▶ [Exercise directions] Please print exactly the lines running from the one that contains "Where should I" to the end of the data, with both lines included.

▶ [Records provided]
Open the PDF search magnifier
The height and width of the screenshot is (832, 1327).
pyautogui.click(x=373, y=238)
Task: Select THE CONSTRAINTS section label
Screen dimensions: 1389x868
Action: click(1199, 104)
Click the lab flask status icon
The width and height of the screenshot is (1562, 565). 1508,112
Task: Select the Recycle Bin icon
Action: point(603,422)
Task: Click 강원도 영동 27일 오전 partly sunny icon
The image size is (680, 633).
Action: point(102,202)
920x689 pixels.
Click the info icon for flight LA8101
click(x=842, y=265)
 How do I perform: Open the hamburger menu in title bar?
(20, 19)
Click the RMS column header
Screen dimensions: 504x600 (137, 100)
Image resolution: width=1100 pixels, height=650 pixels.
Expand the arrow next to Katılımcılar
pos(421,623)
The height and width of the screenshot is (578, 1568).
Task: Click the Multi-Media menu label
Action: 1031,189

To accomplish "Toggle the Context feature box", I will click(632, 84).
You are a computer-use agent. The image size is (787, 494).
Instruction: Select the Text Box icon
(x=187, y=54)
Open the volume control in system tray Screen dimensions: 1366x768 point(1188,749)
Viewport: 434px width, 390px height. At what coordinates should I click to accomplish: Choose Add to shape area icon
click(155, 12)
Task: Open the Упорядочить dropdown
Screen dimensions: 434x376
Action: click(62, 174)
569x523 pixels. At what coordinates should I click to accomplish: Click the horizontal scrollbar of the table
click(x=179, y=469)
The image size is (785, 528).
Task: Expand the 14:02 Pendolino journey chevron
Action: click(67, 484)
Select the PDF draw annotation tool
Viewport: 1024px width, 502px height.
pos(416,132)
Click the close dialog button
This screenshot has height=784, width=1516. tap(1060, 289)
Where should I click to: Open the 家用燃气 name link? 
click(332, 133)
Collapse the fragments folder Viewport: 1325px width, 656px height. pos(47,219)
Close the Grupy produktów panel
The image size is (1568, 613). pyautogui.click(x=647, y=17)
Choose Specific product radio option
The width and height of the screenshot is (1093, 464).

▶ [Reply]
Where should I click to: Open the 家用燃气 name link? 
click(332, 133)
Collapse the fragments folder Viewport: 1325px width, 656px height. pos(47,219)
Close the Grupy produktów panel
The image size is (1568, 613). pyautogui.click(x=647, y=17)
Choose Specific product radio option
The width and height of the screenshot is (1093, 464).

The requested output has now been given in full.